This string trial was the first trial run using polyester thread, and was also the first successful twisted rope polyester guqin string I made. I decided to use the exact same parameters from the previous successful and optimized trial #13 string made from nylon, since nylon and polyester are so similar mechanically. To my surprise, even with the same thread diameter and count, the polyester string actually ended up noticeably thinner than its nylon counterpart which it was based off of. It turns out that for this thread, the polyester strands can be twisted tighter and closer together, resulting in a slightly thinner string as compared with nylon using the same diameter thread and thread count. Polyester has considerably less stretch, and is denser than nylon, resulting in a stiffer and brighter sounding string. It turned out that this string was a bit too thin for use as a guqin string #7, however I have found that it works perfectly as a tsugaru shamisen ni no ito (second string).
Included in this page are all of the major string parameters that I have obtained so far for this string, as well as all relevant data I have collected and analyzed for this string, including harmonic content data, spectrograms, and autocorrelation graphs. You can enlarge the images by clicking on the thumbnails.

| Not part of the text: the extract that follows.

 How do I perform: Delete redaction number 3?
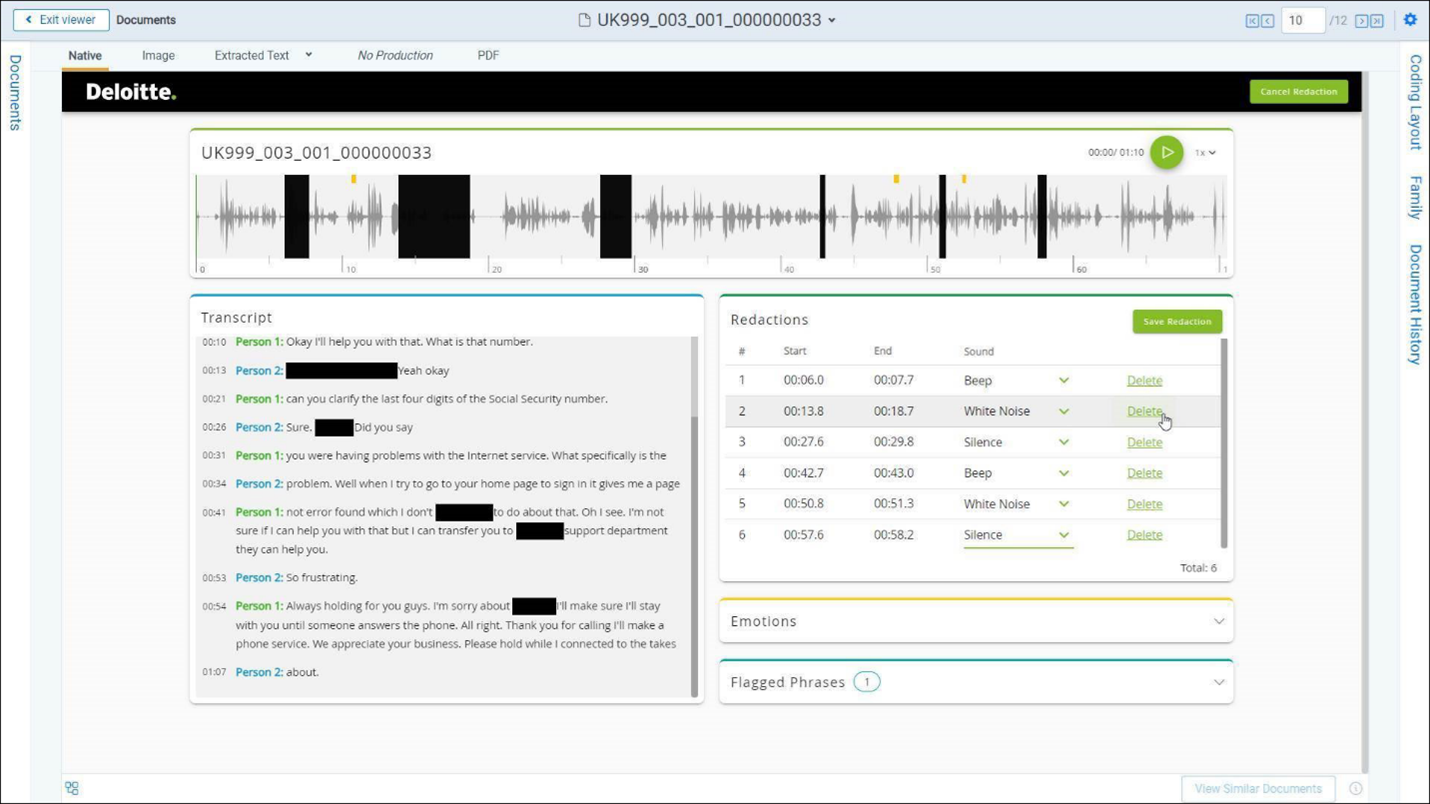1144,442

STRING TRIAL #14 PARAMETERS
Thread: Barbook’s Weaverbird Polyester #15 Brown
Thread Diameter (in.): 0.0048″
Theoretical Calculated Twisted Substrand Diameter (in.): 0.01590″
Theoretical Calculated Twisted Total Diameter (in.): 0.0343″
Thread Strength: 1.5lbs
# of Substrands: 3
# of Threads per Substrand: 8
Total Thread Count: 24
# of Primary Twists: 2325
Twist Angle (degrees): 41.2
Substrand Twist Direction: Clockwise
String Twist Direction: Clockwise
Primary Twisting Tension: 3lbs
Secondary Twisting Tension: 3lbs
Starting Length (in.): 120″
Ending Length (in.): n/a
STRING TRIAL #14 DATA
1. Linear Spectrum Harmonic Content Graphs
3. Spectrograms (Window 4096)
4. Spectrograms (Window 2048)
5. Spectrograms (Window 512)
- Linear Spectrum Harmonic Content Graphs – Shows the harmonic content of each string, graphed along the linear spectrum in terms of frequency to intensity. A very accurate way to easily visualize the harmonics and overtones of each string.

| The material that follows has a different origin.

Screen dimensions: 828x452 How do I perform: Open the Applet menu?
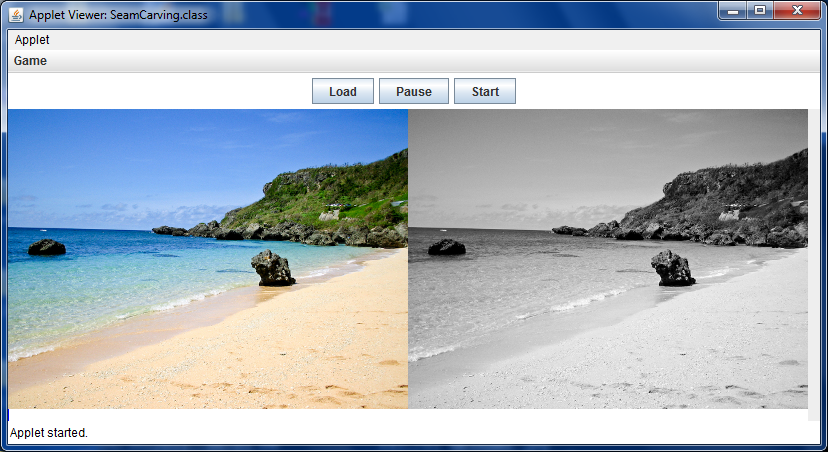[32, 40]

- Autocorrelation – Shows the periodic nature or trends from a given set of data. Autocorrelation can provide a unique look at data, and can reveal repeating patterns from seemingly random datapoints. For this application, it is derived from the original signal and more clearly shows the decaying oscillatory nature of the plucked string.
- Spectrograms (Window 4096) – Shows the spectrogram of each string, with a window setting of 4096. This setting allows one to clearly view all of the harmonics by showing the frequency, intensity, and duration of each harmonic. This graph can be most easily cross-correlated to the linear spectrum harmonic content graphs to compare durations and intensities of harmonics in a string.

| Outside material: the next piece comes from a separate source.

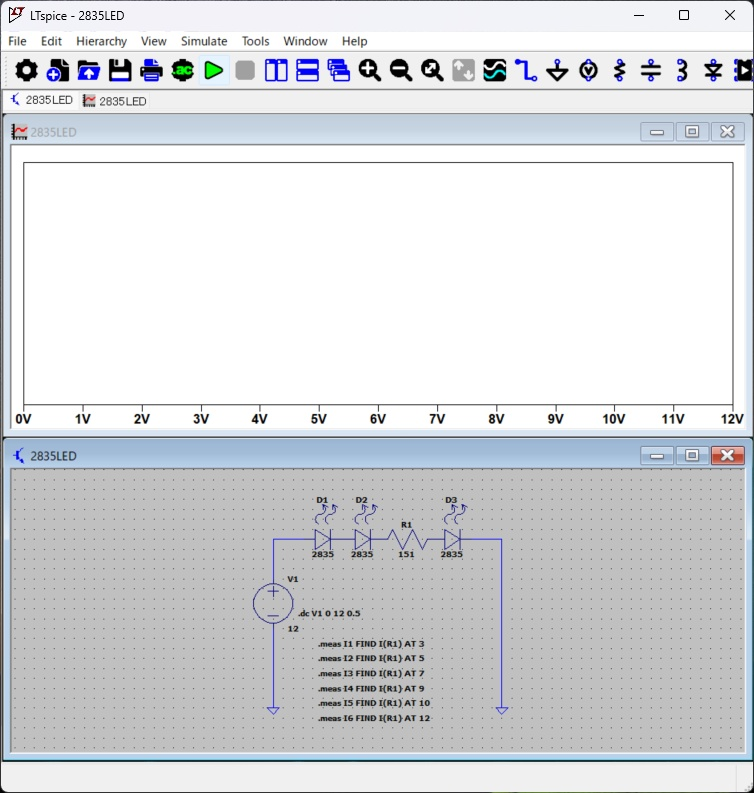Screen dimensions: 754x793
Task: Select the Inductor component tool
Action: click(682, 70)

- Spectrograms (Window 2048) – Shows the spectrogram of each string, with a window setting of 2048. For this application, I have found that this setting is ideal in viewing the oscillatory instabilities of the guqin string more clearly, which cannot be seen as well in higher window settings. These are seen as wavering lines, which are most noticeably present in the mid-upper harmonics.
- Spectrograms (Window 512) – Shows the spectrogram of each string, with a window setting of 512. For this application, I have found that this setting, while having the lowest frequency band resolution of the three settings, allows one to zoom out on the entirety of the harmonic spectrum, and see how the overall power level and intensity shifts from one string to another, and where the harmonic content is overall most present for a given string.